Kompasiana adalah platform blog. Konten ini menjadi tanggung jawab bloger dan tidak mewakili pandangan redaksi Kompas.

documentpribadi edit with PicsArt

Gue berdiri di depan pintu cafe dan memerhatikan seantero cafe. Lalu berjalan menghampiri sebuah meja dengan tiga orang glamories. Gue malu dengan kehidupan mereka yang seperti emas di toko perhiasan. Entahlah, gue lebih memilih menjadi bahan bangunan, daripada menjadi sebuah perhiasan.

"Lama banget, lo! Buruan, mau pesen apa?" tanya Vee.

"Lah, gue ga mau mesen makanan yang menyiksa diri, gue!"

"Lebay, lo!"

"Lah, lu yang lebay, makan harus dijaga ketat banget, sekalian ajalah lu gaji security buat jaga berat badan, lu! Kalo makanlah, ya dikira-kira juga, kali. Kalo berat badan naik, ya olahragalah!" oceh gue seraya mengupil.

"Iww, jorok, lo!"

"Udah ... sabar, Yank. Lagian, kenapa kamu ajak dia? Tahu dia somplak, gini." Andre menggenggam tangan Dee.

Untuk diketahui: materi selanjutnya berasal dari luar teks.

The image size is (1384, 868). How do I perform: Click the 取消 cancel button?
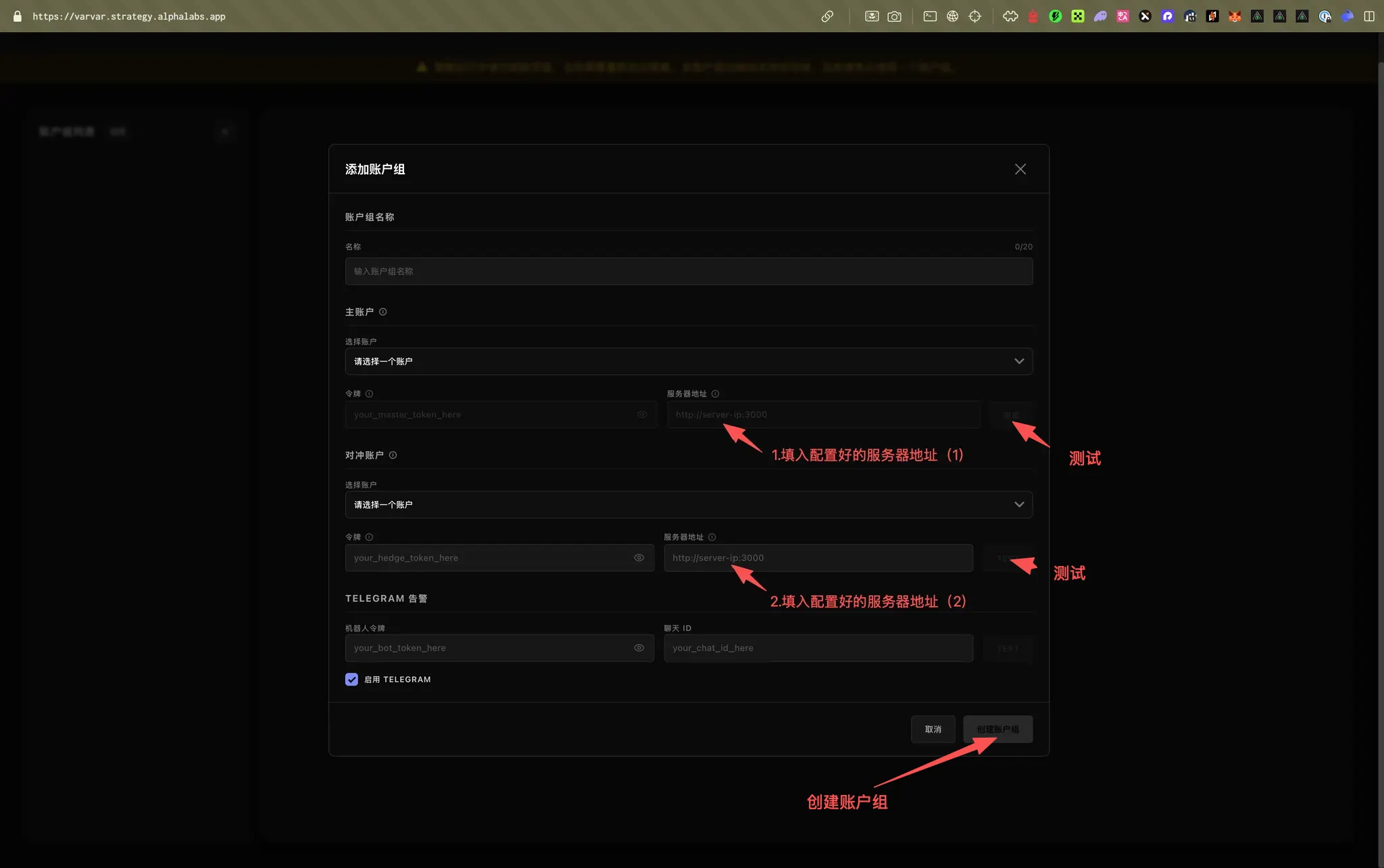[x=933, y=730]
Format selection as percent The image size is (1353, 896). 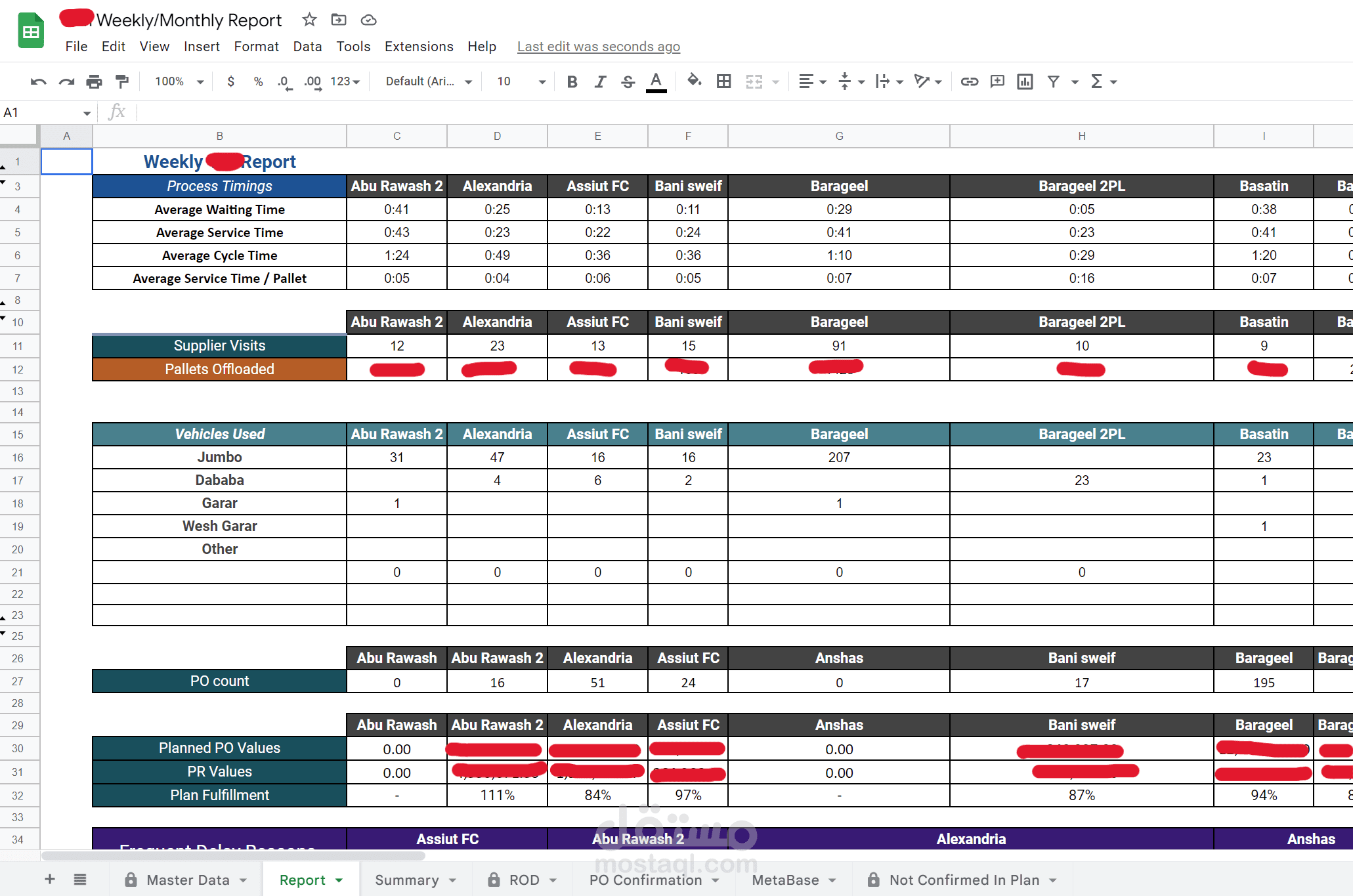[257, 81]
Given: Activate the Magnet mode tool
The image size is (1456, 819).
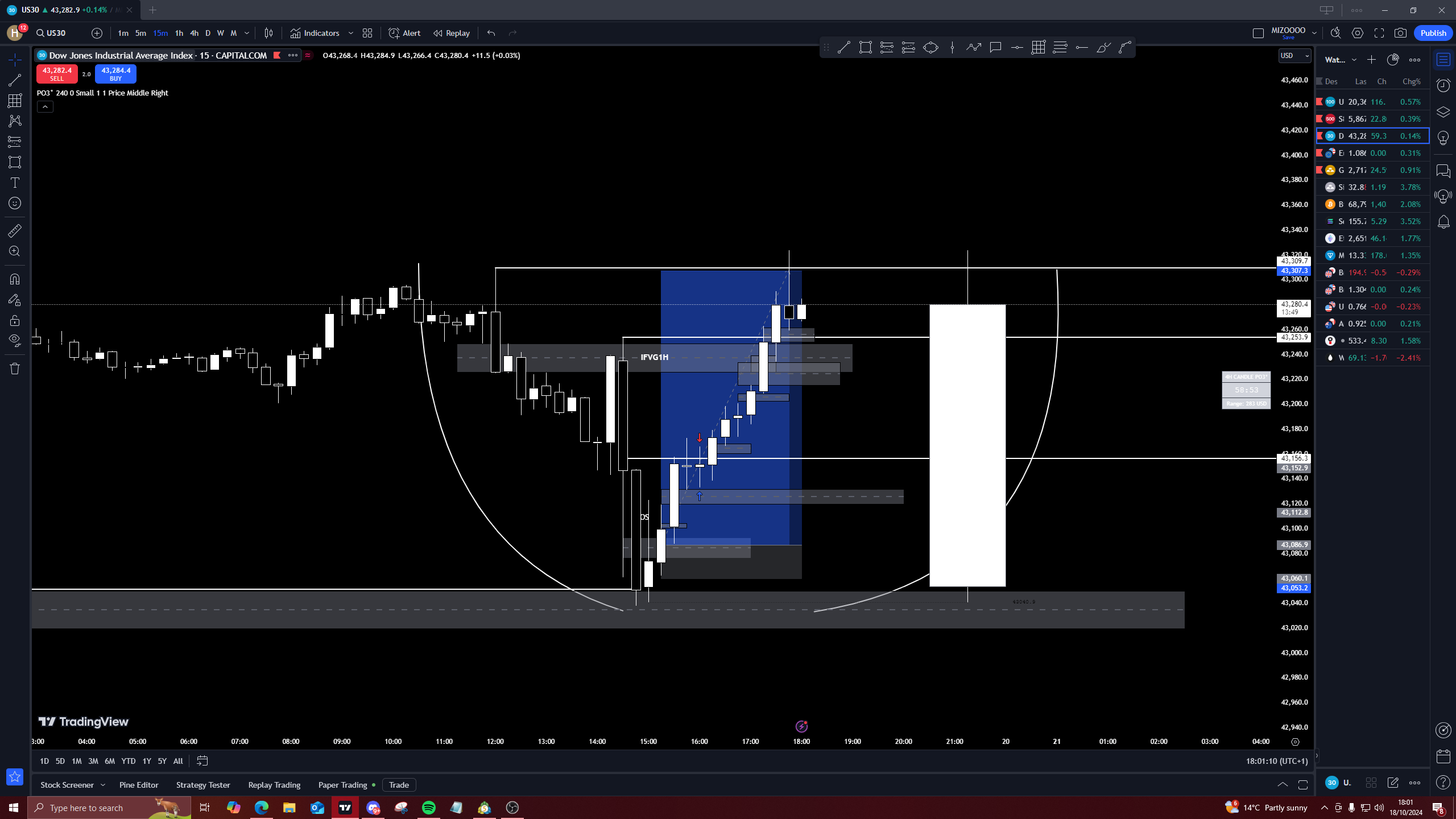Looking at the screenshot, I should (x=15, y=279).
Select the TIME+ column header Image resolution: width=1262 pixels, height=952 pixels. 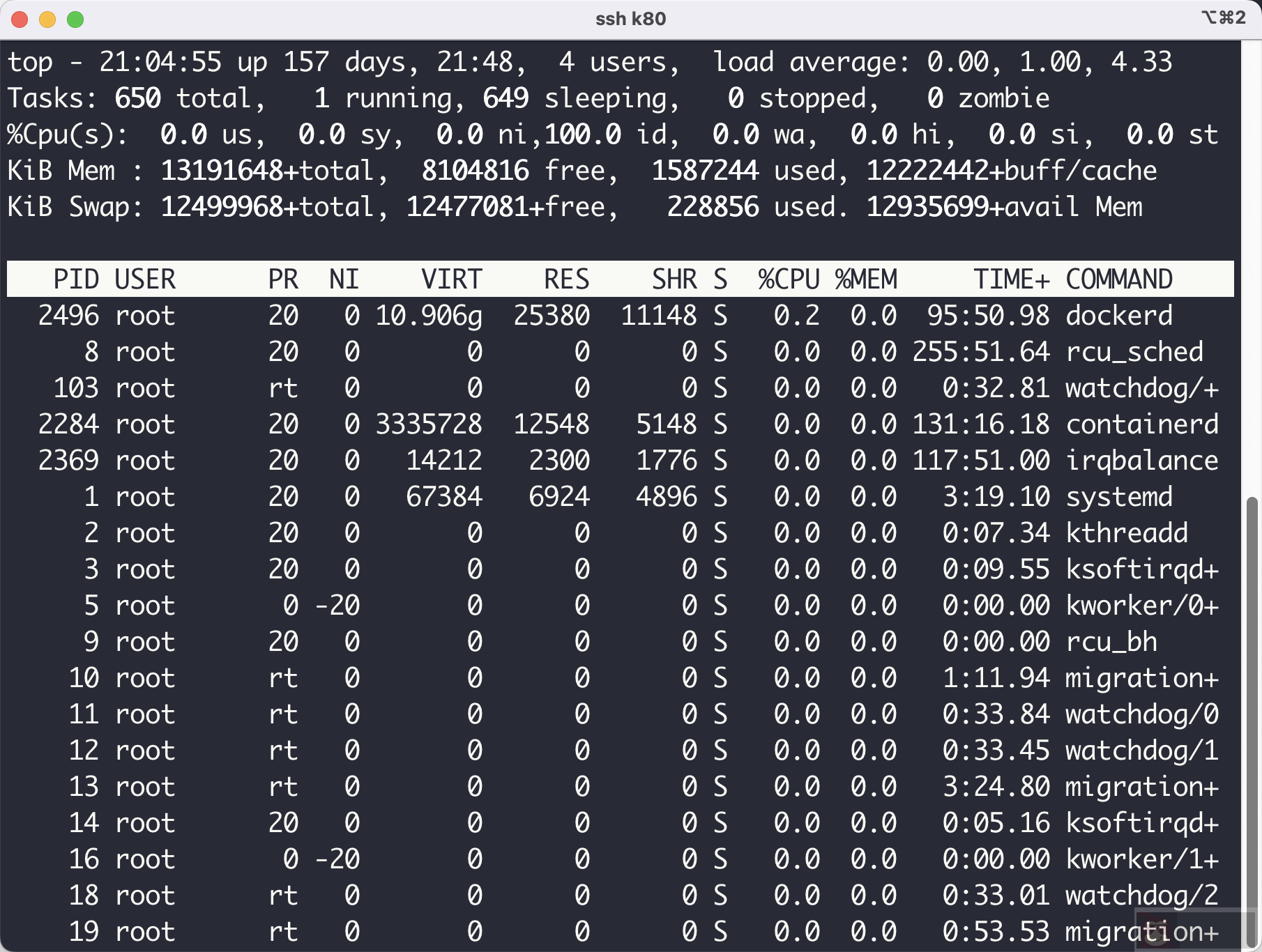point(1011,279)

Gue cuek saja dengan spekulasi mereka berdua. So, semua orang bebas berpendapat, berekspresi, berkarya dan menilai. Tapi sayangnya, kebebasan malah menjadi pengantar menghina kekurangan orang lain.

"Yaudah, kita mau makan dulu. Kalo lo mau mesen, pesen aja! Gue yang bayarin," ucap Andre.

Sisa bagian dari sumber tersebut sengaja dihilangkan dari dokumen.